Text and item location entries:
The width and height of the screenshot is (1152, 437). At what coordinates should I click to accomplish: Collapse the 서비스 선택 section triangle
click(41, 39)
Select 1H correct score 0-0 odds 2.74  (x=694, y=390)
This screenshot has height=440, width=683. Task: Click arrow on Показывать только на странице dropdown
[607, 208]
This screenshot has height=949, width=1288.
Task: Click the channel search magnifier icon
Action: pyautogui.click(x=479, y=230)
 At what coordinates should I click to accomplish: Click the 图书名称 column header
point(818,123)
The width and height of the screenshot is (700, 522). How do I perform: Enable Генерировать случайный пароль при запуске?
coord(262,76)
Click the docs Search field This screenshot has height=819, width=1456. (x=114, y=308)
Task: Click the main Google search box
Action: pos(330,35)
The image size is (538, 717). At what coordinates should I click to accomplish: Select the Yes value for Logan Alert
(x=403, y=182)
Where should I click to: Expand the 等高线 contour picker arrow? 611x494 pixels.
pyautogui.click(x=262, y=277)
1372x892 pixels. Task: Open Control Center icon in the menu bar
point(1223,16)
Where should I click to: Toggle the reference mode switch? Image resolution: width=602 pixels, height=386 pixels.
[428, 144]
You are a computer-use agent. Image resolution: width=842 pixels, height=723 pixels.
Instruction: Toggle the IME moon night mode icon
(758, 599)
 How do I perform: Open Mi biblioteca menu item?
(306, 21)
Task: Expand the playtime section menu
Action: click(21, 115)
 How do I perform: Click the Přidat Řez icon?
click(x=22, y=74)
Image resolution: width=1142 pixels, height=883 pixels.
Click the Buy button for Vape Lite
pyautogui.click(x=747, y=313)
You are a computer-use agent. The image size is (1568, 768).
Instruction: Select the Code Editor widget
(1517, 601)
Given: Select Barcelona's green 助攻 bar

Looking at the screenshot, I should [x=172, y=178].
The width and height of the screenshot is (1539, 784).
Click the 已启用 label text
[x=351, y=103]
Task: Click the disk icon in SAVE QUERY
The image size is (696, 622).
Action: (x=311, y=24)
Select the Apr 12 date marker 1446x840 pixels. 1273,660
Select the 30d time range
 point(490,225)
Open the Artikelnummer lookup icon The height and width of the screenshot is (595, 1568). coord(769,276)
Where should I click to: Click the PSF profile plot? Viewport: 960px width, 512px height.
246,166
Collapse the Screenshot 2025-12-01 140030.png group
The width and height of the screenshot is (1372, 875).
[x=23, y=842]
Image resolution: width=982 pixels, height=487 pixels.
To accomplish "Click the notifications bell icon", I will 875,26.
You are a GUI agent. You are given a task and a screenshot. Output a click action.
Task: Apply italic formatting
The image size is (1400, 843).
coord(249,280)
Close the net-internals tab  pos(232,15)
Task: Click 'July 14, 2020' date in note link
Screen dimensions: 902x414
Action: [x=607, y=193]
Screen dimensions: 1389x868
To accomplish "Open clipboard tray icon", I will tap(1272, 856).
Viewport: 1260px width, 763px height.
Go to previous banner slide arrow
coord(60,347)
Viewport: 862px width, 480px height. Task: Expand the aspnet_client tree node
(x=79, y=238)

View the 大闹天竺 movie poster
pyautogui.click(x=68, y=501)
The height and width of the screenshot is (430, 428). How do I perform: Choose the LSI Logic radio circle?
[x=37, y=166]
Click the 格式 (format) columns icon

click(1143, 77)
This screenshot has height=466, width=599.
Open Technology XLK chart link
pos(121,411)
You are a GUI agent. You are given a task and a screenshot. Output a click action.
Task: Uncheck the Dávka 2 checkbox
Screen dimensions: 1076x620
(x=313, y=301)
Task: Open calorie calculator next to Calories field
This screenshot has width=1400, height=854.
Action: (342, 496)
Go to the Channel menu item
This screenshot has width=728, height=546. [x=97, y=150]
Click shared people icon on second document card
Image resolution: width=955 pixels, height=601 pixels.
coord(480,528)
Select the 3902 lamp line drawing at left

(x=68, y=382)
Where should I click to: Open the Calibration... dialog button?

= TO DO =
Rewrite the stretch from the line containing "Select 1H correct" through the line containing "coord(262,76)", changing "dropdown" to "drop-down list" and leaving everything else as it is. Give only those lines.

= RESULT FOR THIS EXERCISE =
Select 1H correct score 0-0 odds 2.74  (x=694, y=390)
This screenshot has height=440, width=683. Task: Click arrow on Показывать только на странице drop-down list
[607, 208]
This screenshot has height=949, width=1288.
Task: Click the channel search magnifier icon
Action: pyautogui.click(x=479, y=230)
 At what coordinates should I click to accomplish: Click the 图书名称 column header
point(818,123)
The width and height of the screenshot is (700, 522). How do I perform: Enable Генерировать случайный пароль при запуске?
coord(262,76)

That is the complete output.